→ RAW DATA
○ ○ ○ ○ ○

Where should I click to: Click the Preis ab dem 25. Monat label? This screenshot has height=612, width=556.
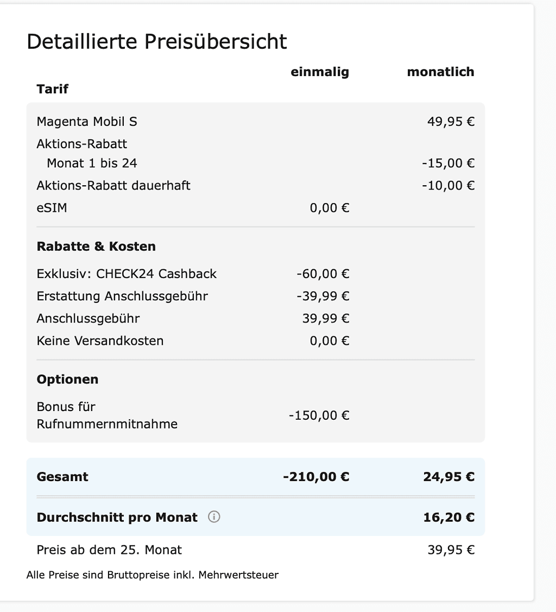(x=109, y=550)
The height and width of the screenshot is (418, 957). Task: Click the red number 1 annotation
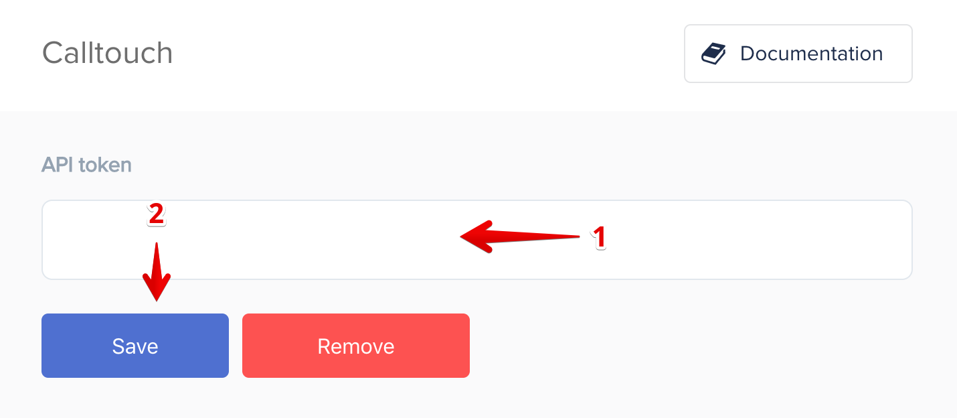coord(599,237)

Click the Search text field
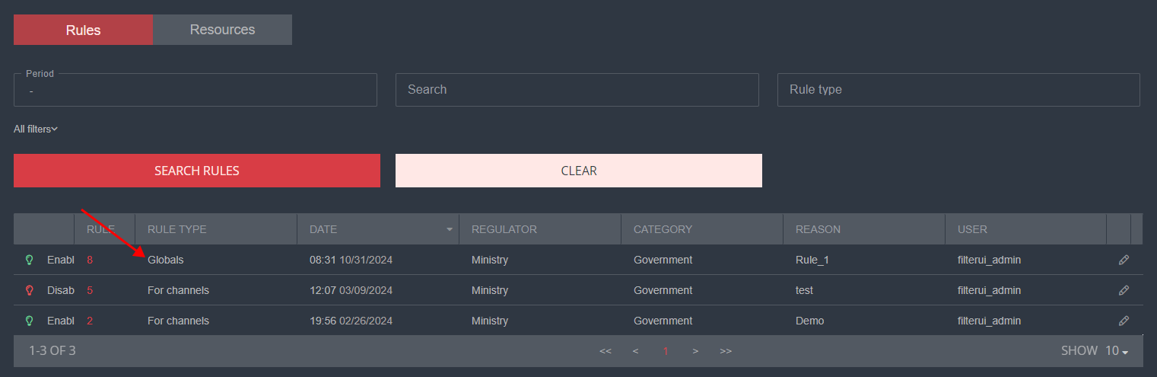[x=577, y=90]
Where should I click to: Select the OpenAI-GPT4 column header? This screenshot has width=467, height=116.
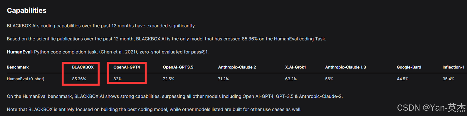(x=127, y=67)

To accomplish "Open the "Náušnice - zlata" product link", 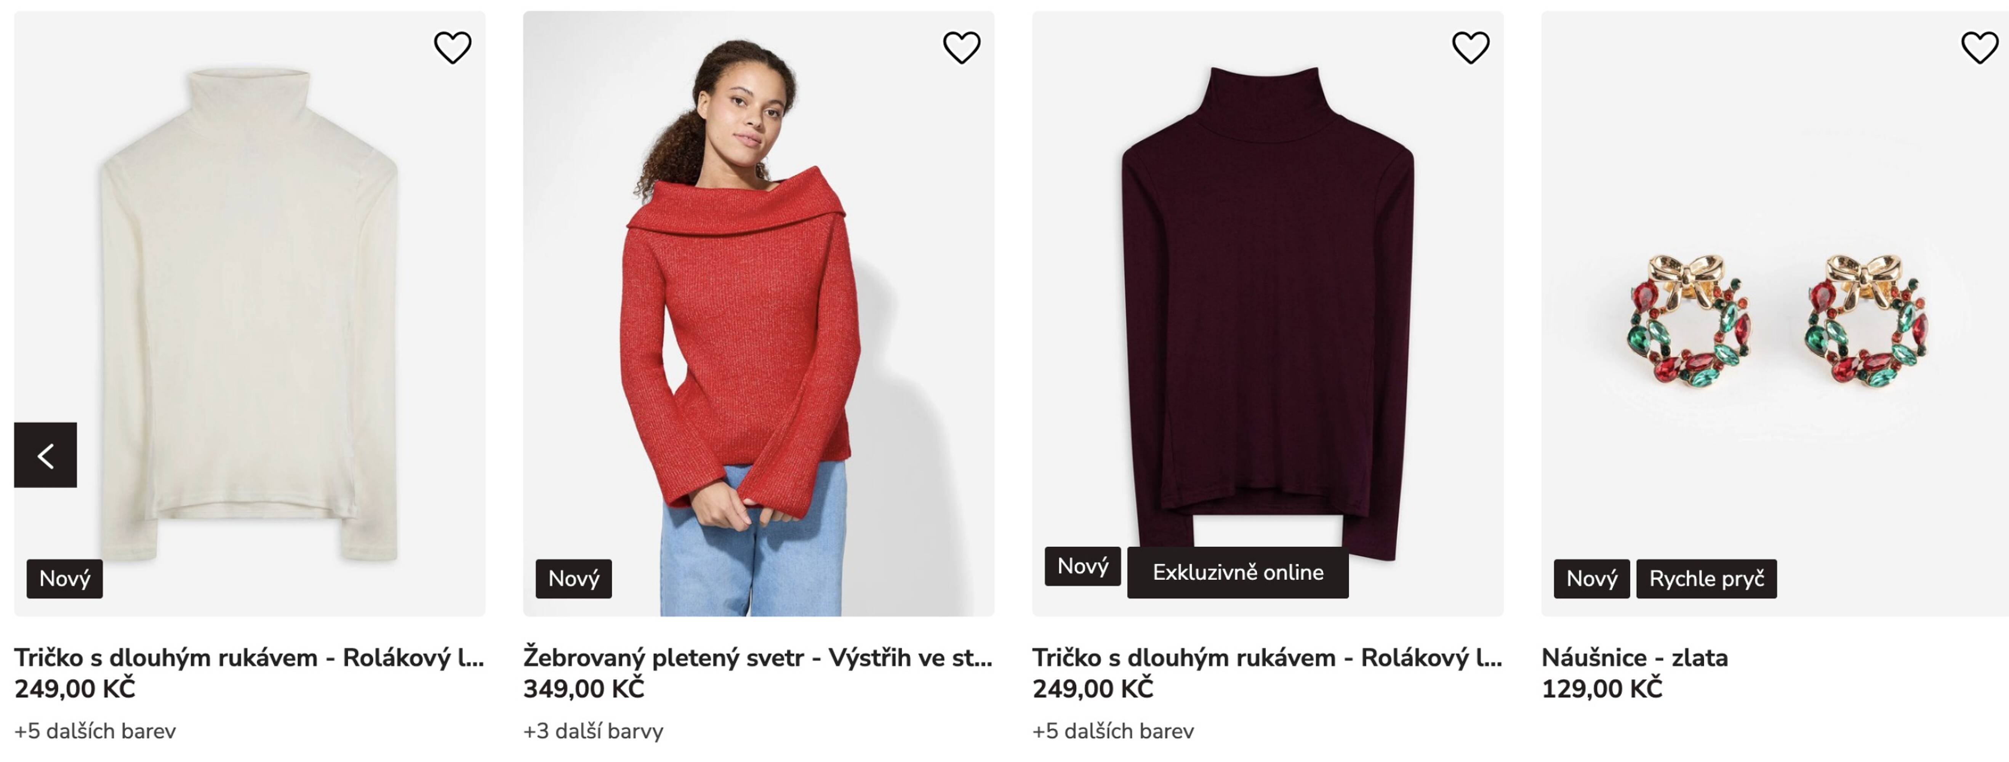I will point(1635,657).
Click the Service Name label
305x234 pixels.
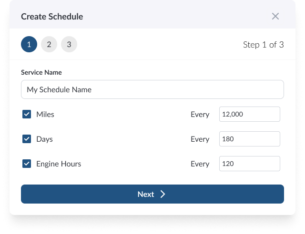click(x=41, y=72)
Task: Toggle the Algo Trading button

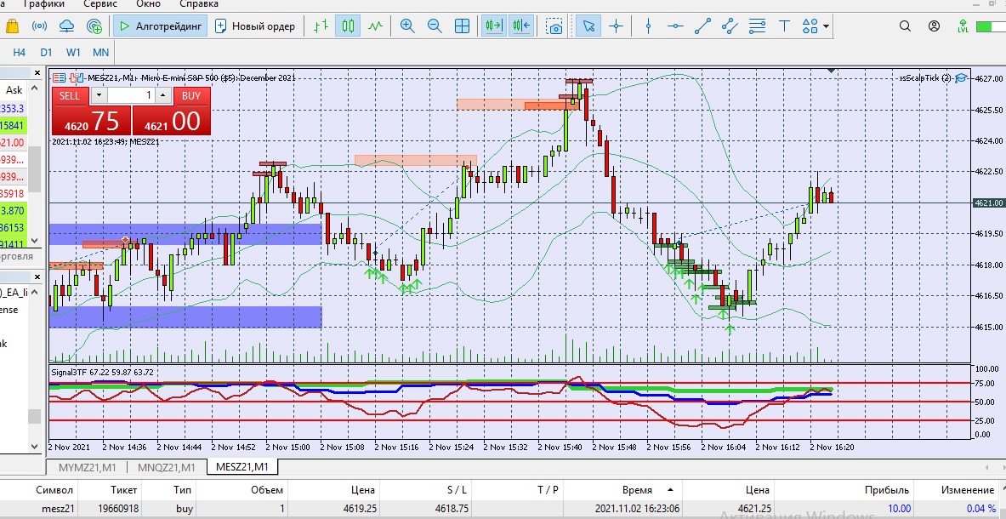Action: tap(160, 26)
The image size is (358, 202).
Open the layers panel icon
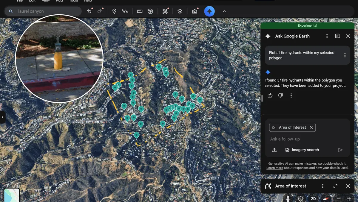180,11
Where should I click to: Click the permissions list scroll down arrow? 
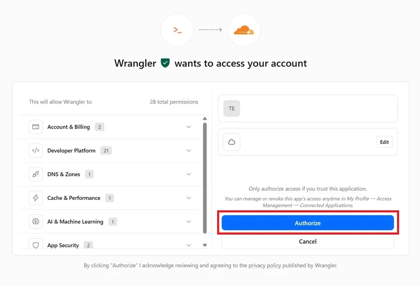(x=205, y=245)
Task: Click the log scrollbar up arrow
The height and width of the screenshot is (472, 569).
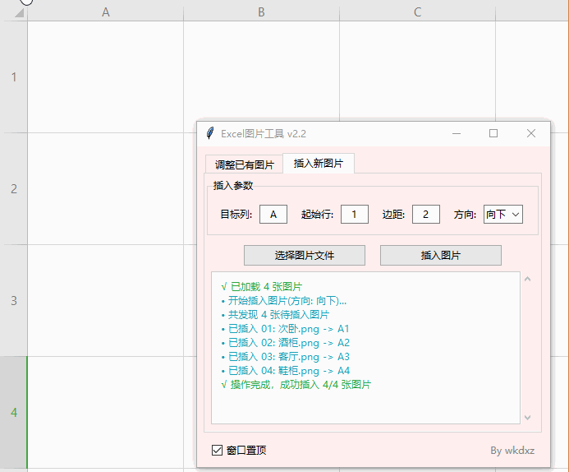Action: pyautogui.click(x=527, y=280)
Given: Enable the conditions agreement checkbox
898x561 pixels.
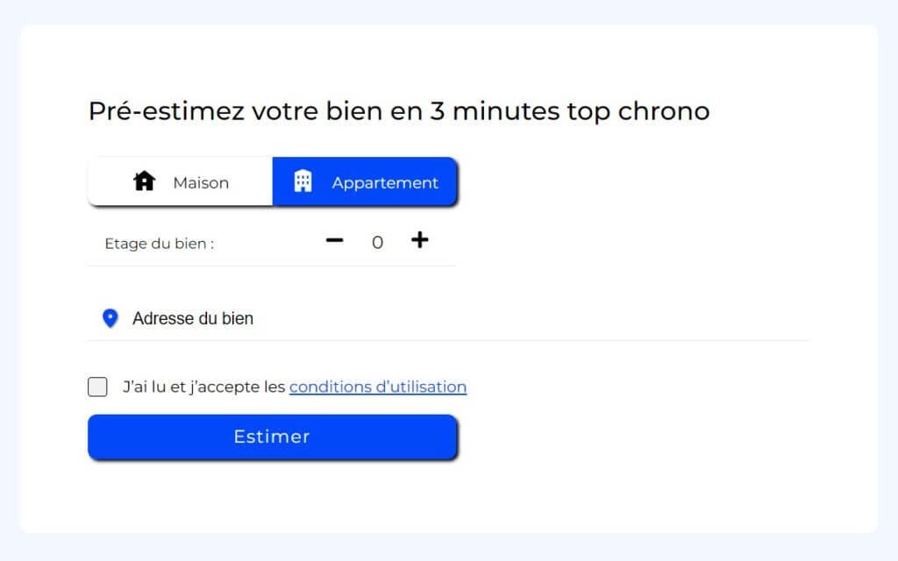Looking at the screenshot, I should [97, 387].
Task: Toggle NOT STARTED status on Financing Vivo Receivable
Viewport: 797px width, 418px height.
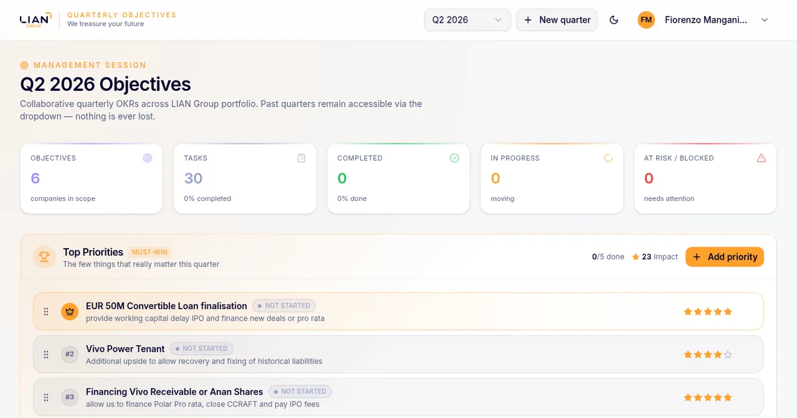Action: coord(300,391)
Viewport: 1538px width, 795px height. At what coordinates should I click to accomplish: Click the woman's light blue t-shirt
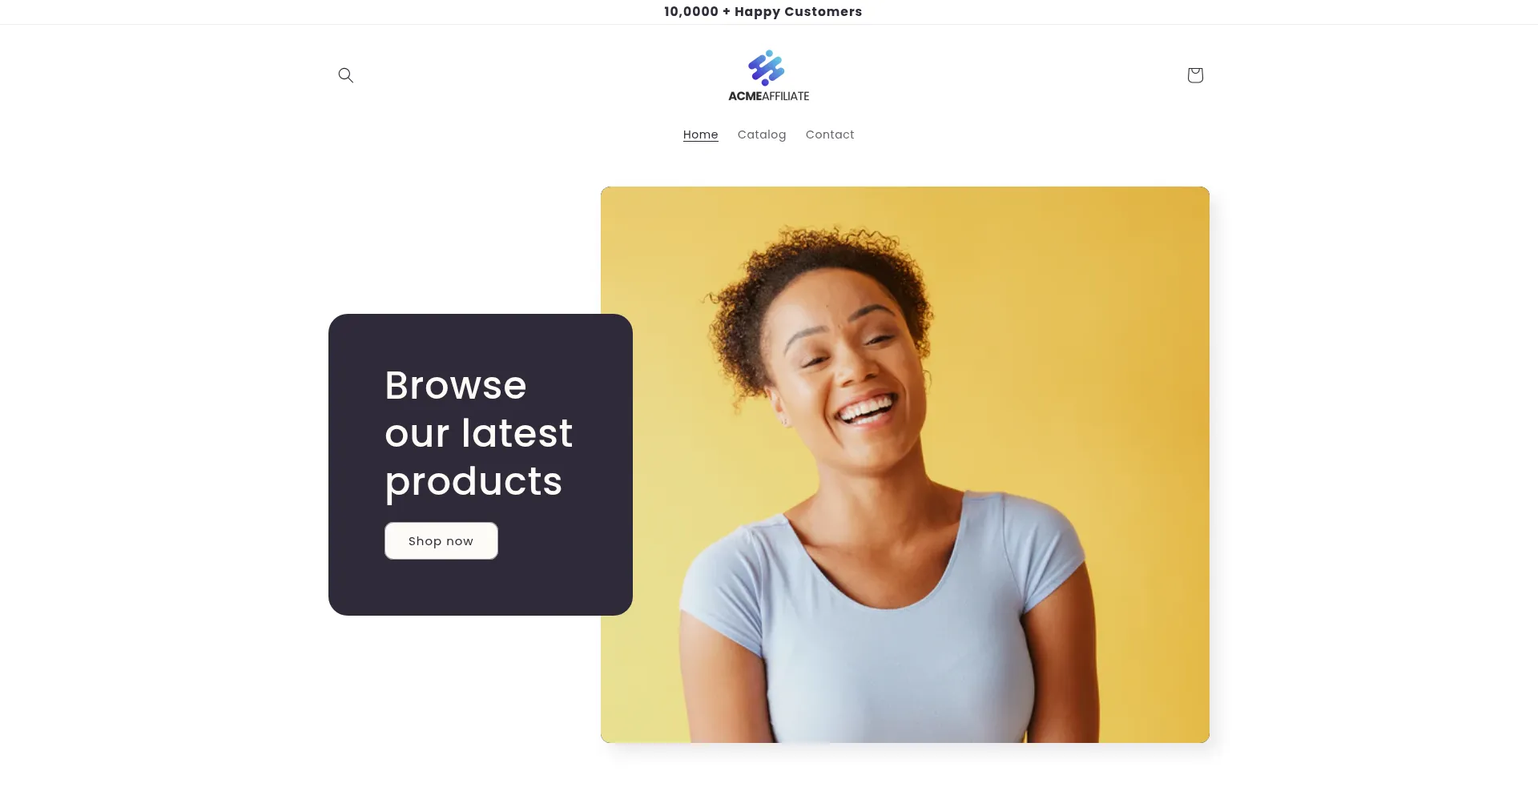pos(889,632)
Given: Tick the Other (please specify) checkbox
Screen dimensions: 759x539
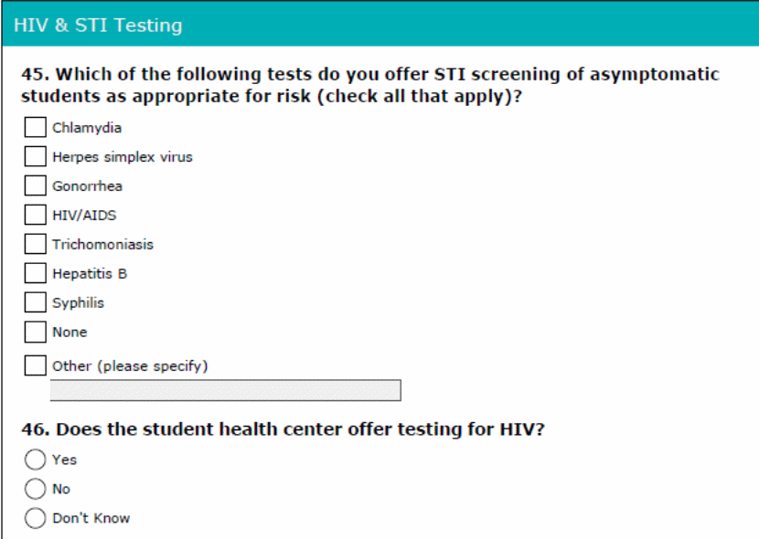Looking at the screenshot, I should pyautogui.click(x=35, y=365).
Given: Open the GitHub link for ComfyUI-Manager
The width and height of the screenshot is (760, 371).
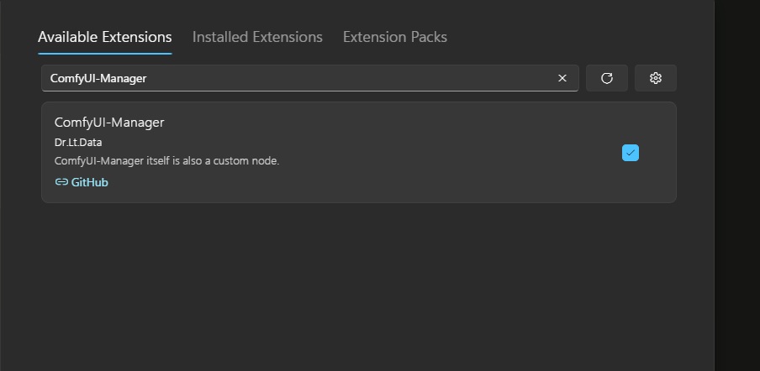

○ ○ ○ ○ ○

Copy out every line of the listing that includes the string "Given".

Given: Enable the conditions agreement checkbox
Given: Tick the Other (please specify) checkbox
Given: Open the GitHub link for ComfyUI-Manager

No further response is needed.